> WHAT THE EXERCISE ASKS:
Determine how many lines of this material contain "computer". Give only the number.

> DATA EXTRACT:

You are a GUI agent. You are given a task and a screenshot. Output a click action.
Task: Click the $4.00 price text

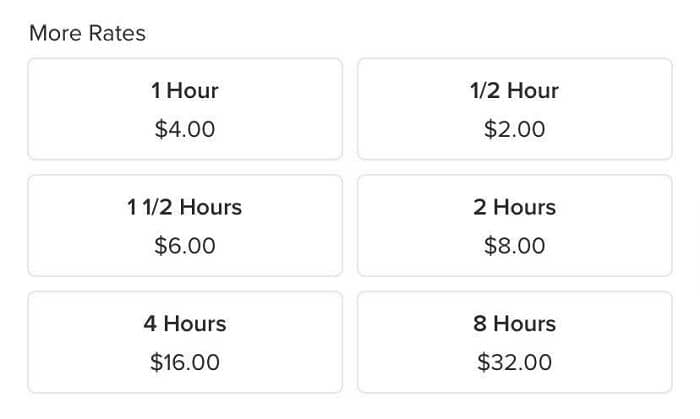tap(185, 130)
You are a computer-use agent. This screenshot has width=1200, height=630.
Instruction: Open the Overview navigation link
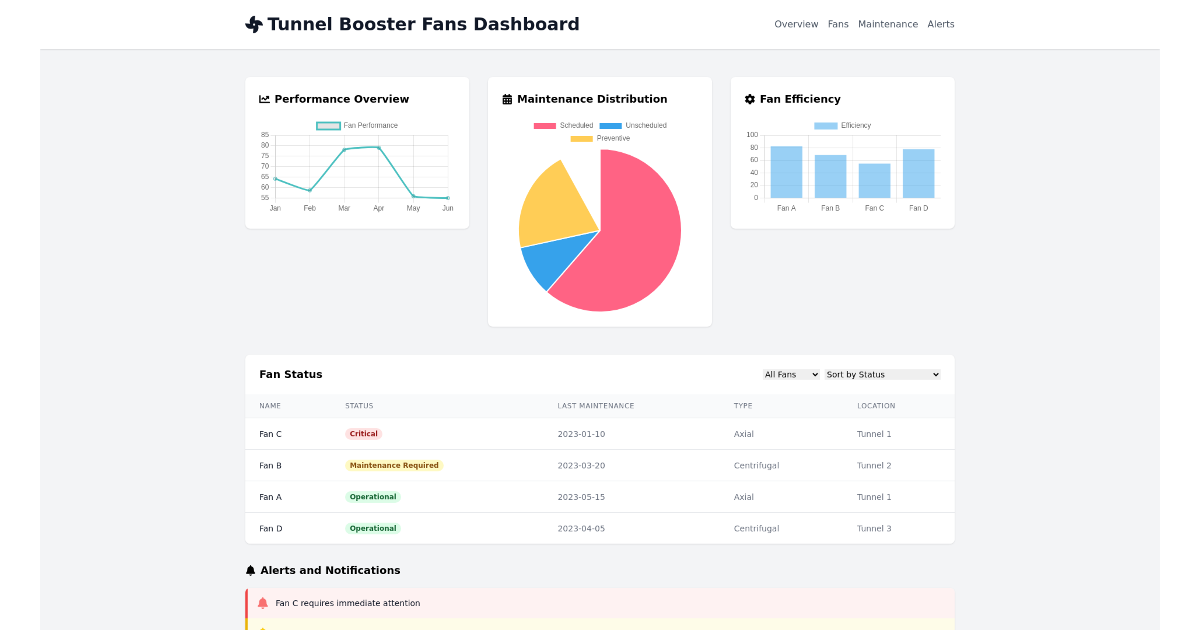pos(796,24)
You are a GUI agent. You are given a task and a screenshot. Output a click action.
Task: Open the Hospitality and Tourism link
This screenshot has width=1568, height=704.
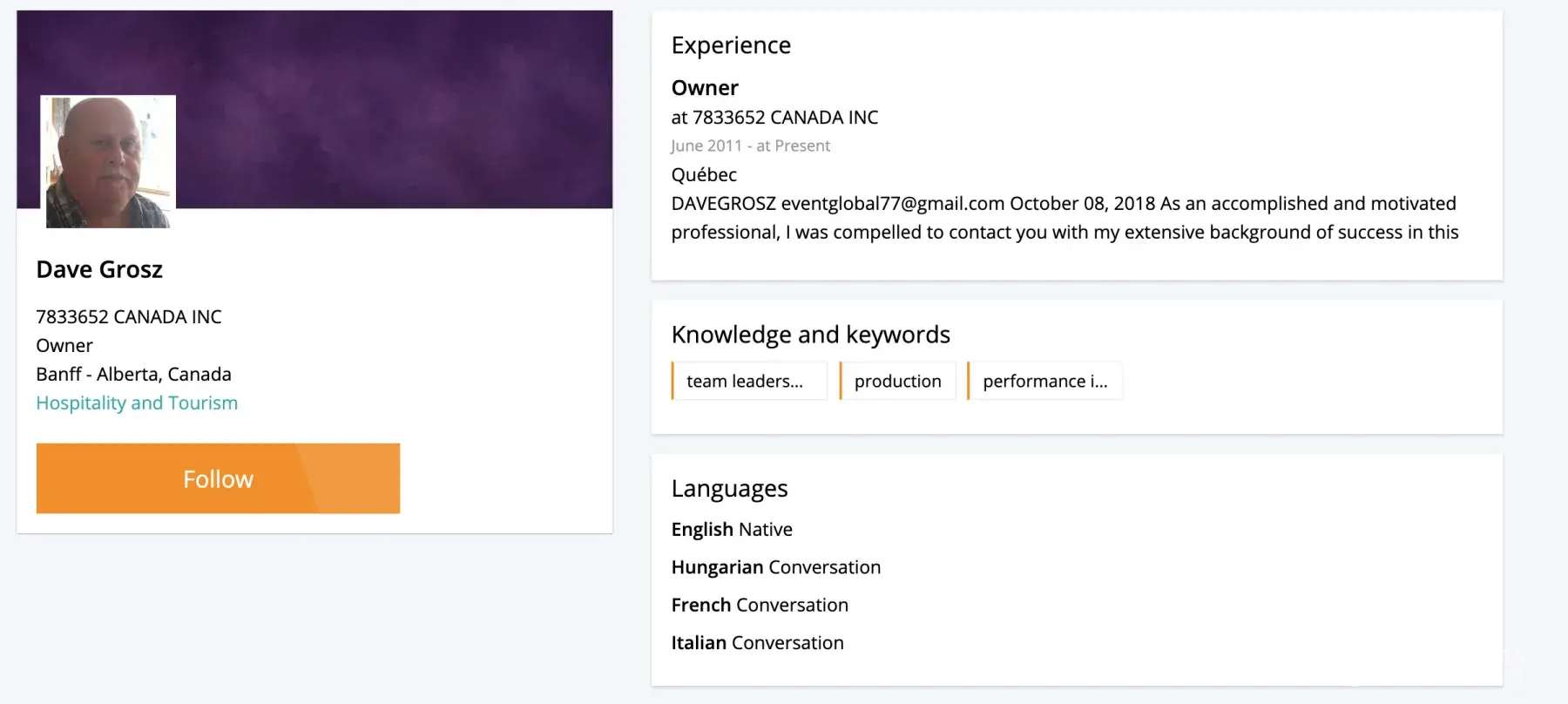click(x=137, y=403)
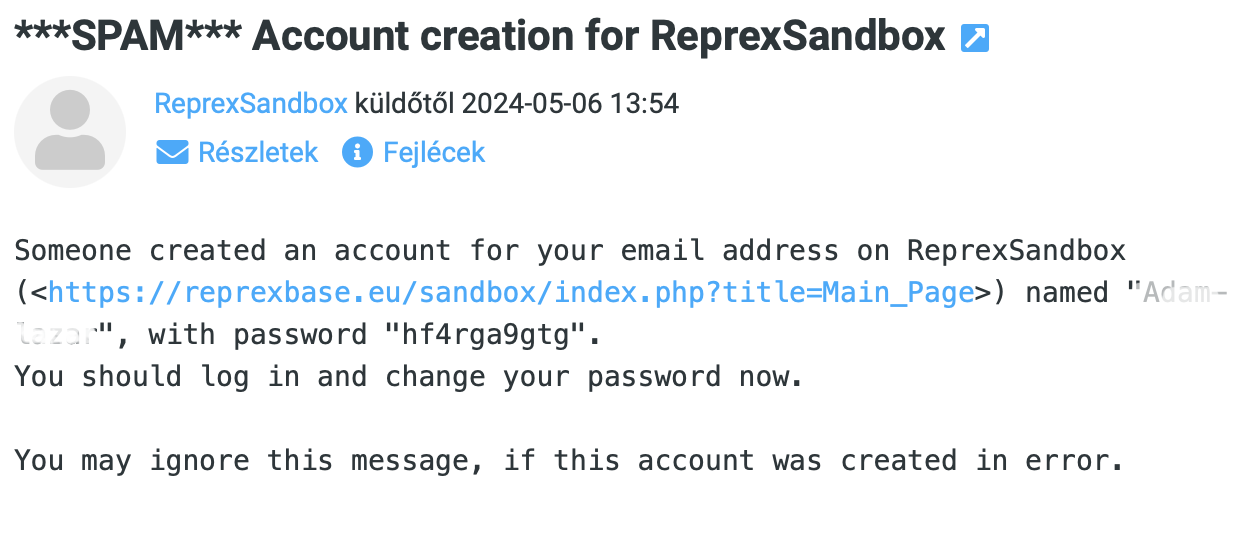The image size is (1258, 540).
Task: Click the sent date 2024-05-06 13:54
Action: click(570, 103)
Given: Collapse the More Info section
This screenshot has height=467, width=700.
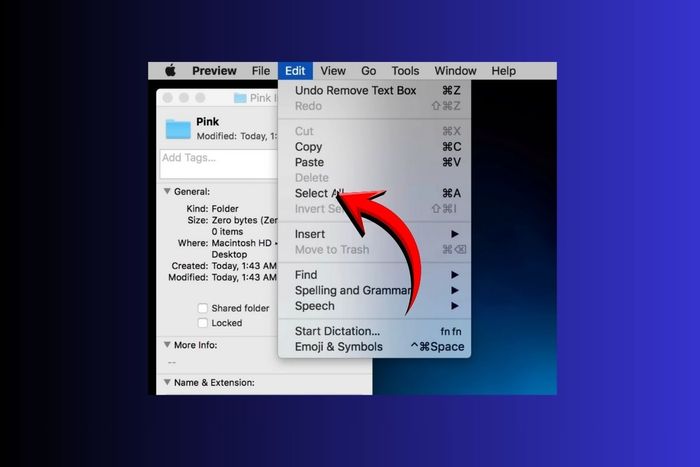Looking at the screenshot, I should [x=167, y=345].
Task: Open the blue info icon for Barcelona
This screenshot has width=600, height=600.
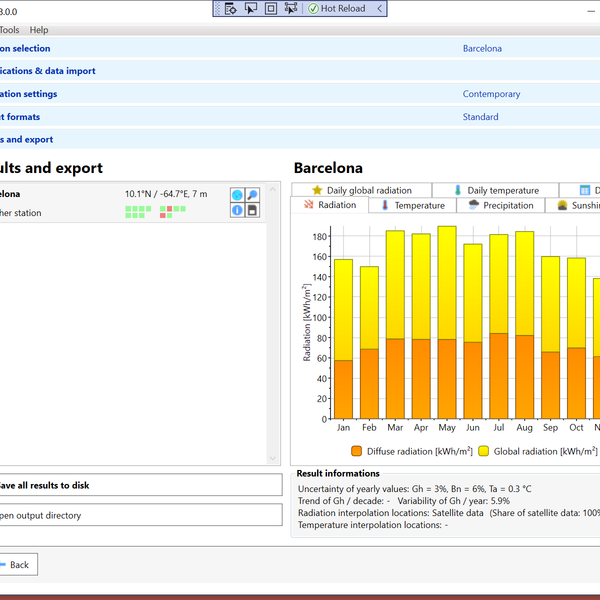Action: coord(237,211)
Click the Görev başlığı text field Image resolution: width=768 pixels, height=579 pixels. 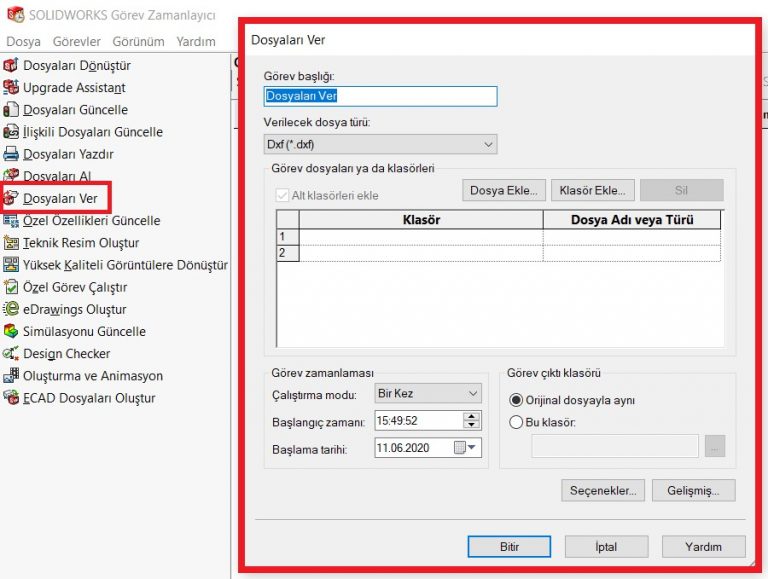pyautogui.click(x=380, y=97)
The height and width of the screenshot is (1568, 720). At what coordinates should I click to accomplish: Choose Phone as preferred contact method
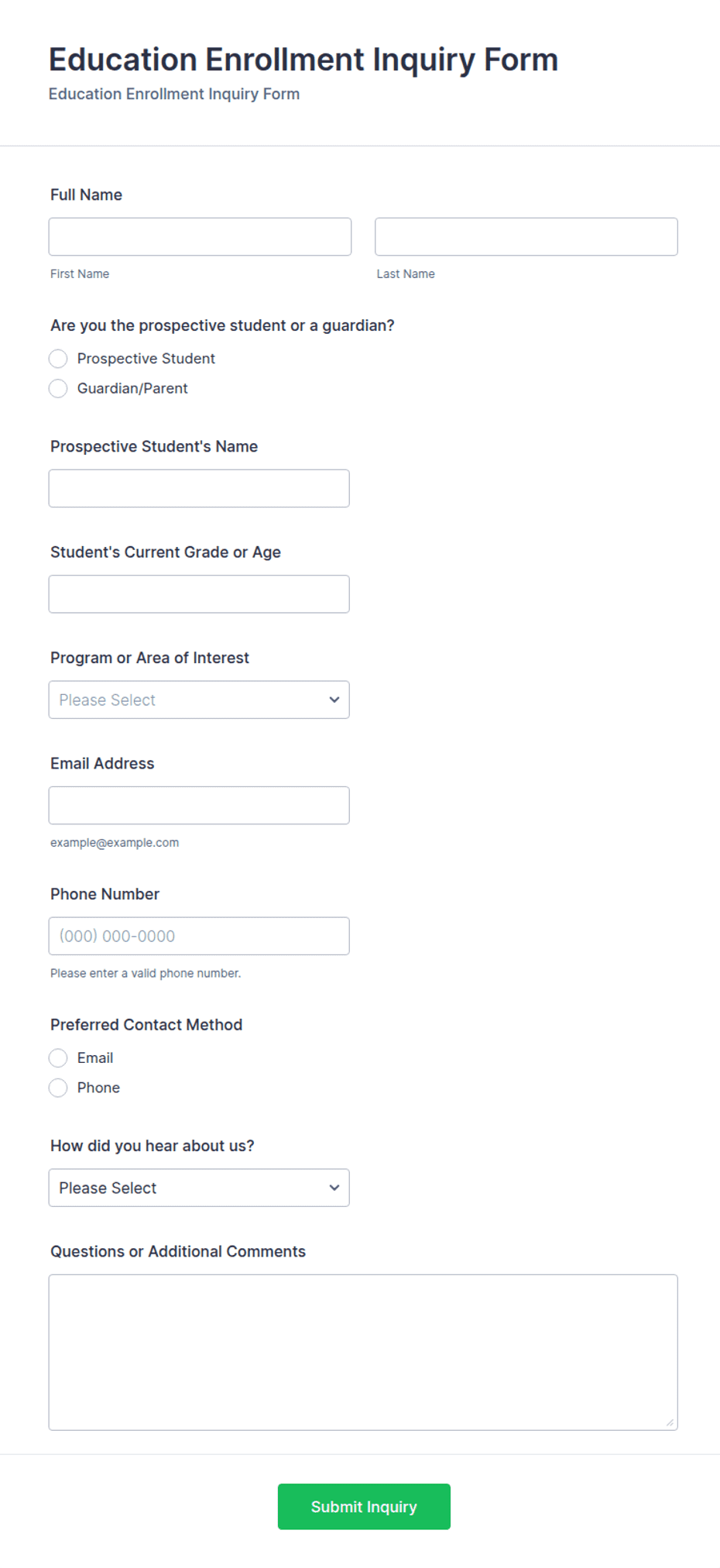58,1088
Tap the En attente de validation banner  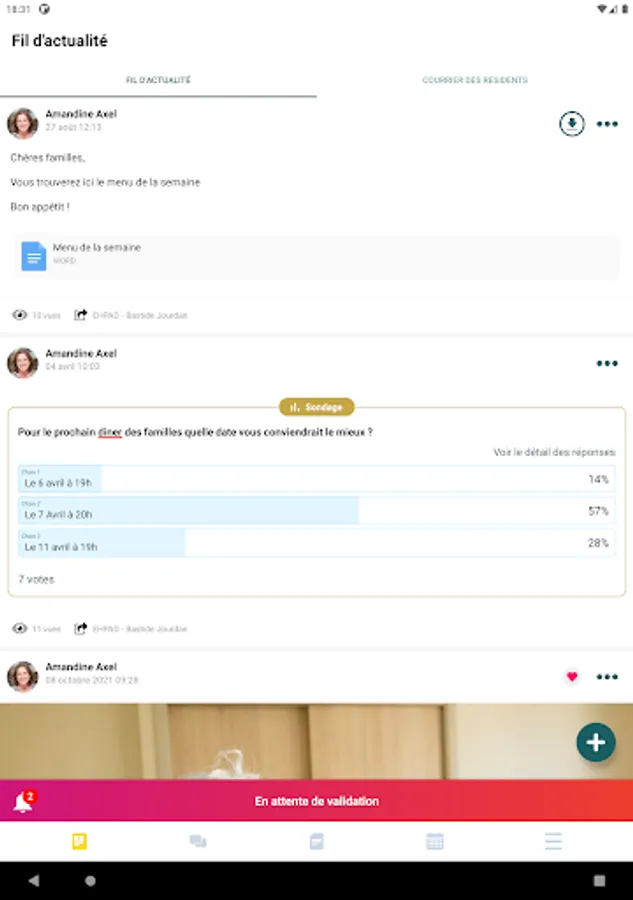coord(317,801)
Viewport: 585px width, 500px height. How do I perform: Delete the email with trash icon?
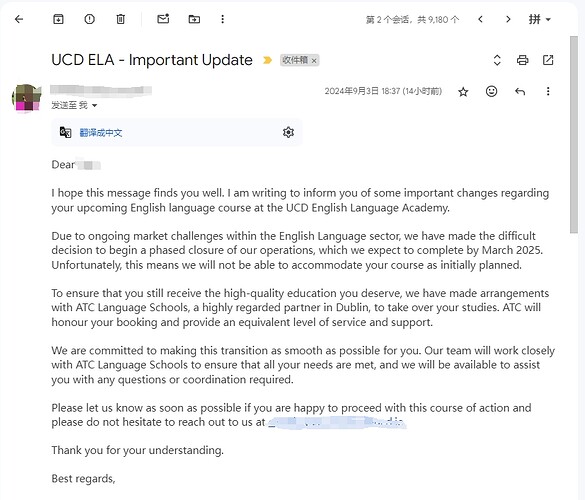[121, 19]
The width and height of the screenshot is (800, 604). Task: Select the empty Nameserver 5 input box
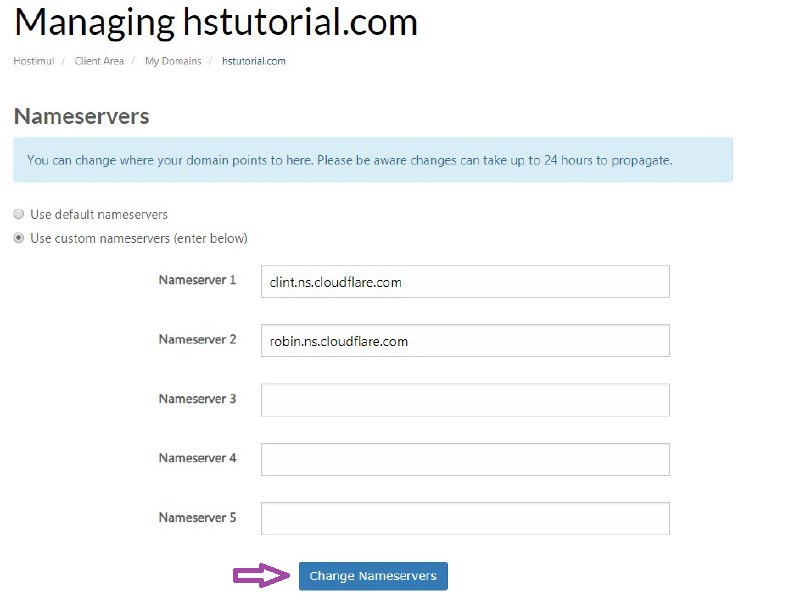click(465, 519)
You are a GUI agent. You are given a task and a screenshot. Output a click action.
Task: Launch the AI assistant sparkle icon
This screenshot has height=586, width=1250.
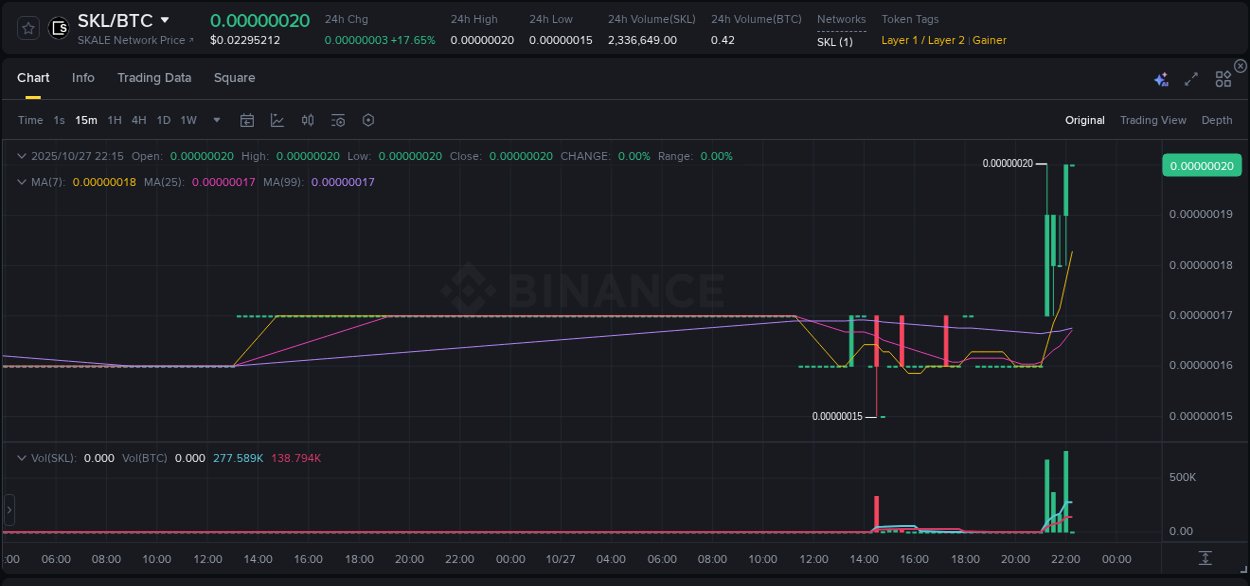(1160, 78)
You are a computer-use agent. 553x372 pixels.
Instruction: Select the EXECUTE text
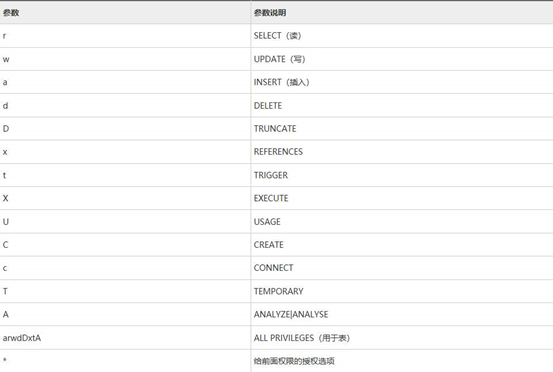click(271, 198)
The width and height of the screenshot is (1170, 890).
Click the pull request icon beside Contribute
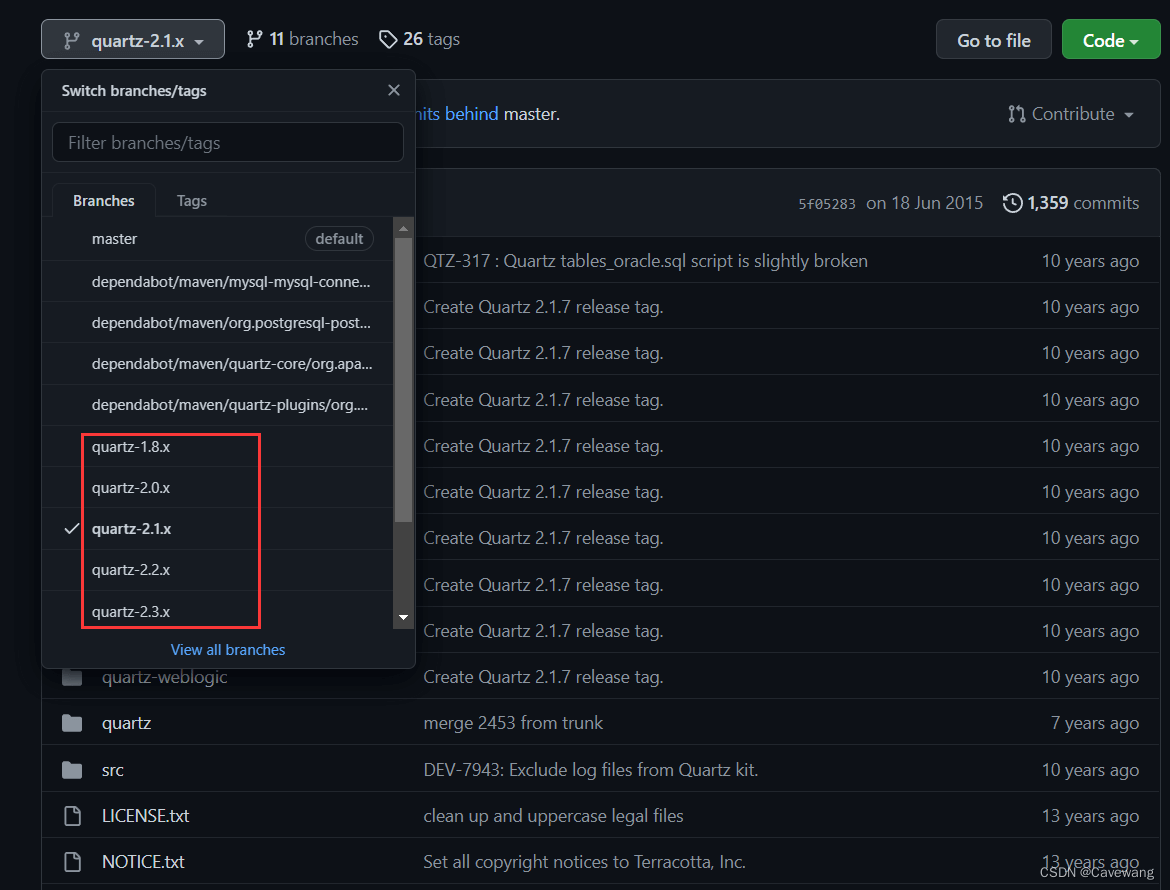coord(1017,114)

> WRITTEN SOLUTION:
2